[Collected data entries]
┏━━
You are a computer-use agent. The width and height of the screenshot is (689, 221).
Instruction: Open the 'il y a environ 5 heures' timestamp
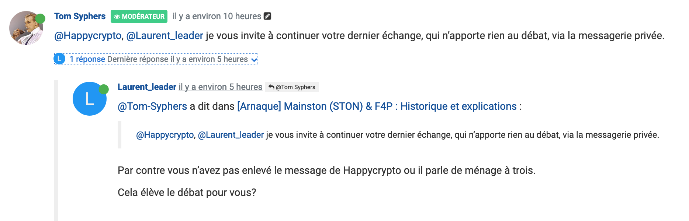[x=221, y=87]
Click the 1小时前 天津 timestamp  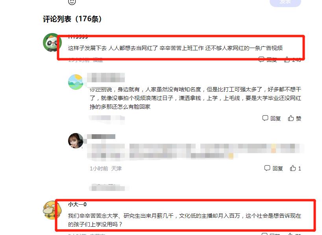pyautogui.click(x=105, y=168)
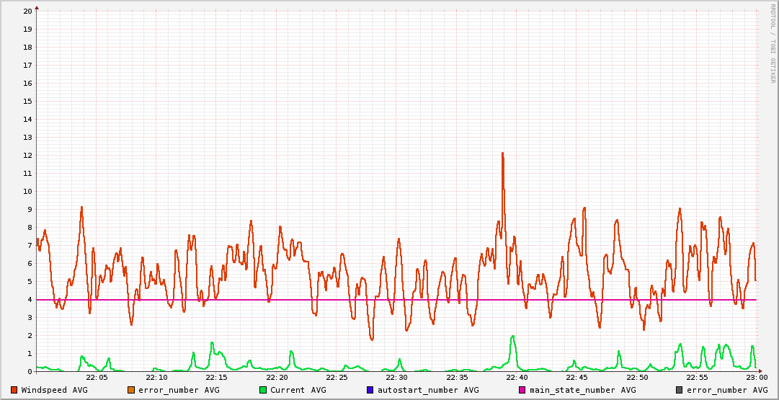Select the Current AVG legend label

click(298, 390)
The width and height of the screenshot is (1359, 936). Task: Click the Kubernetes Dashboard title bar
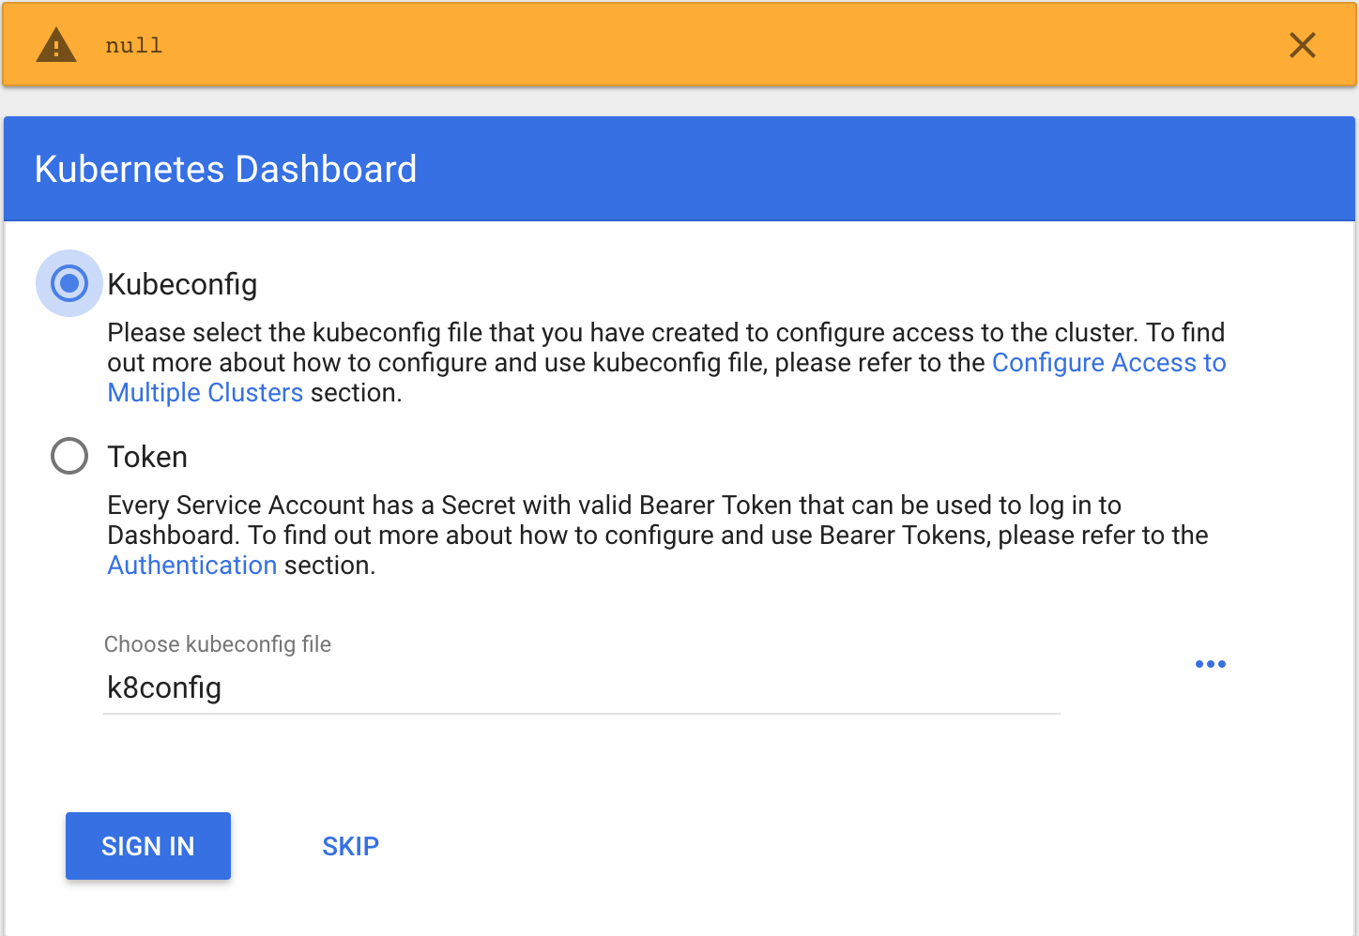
┗━━
* _WORK REQUIRED_:
From the records above, return each line that includes "width".

* _TASK ANSWER_:
You are a computer-use agent. The width and height of the screenshot is (689, 221).
The width and height of the screenshot is (1359, 936). Task: Click the Kubernetes Dashboard title bar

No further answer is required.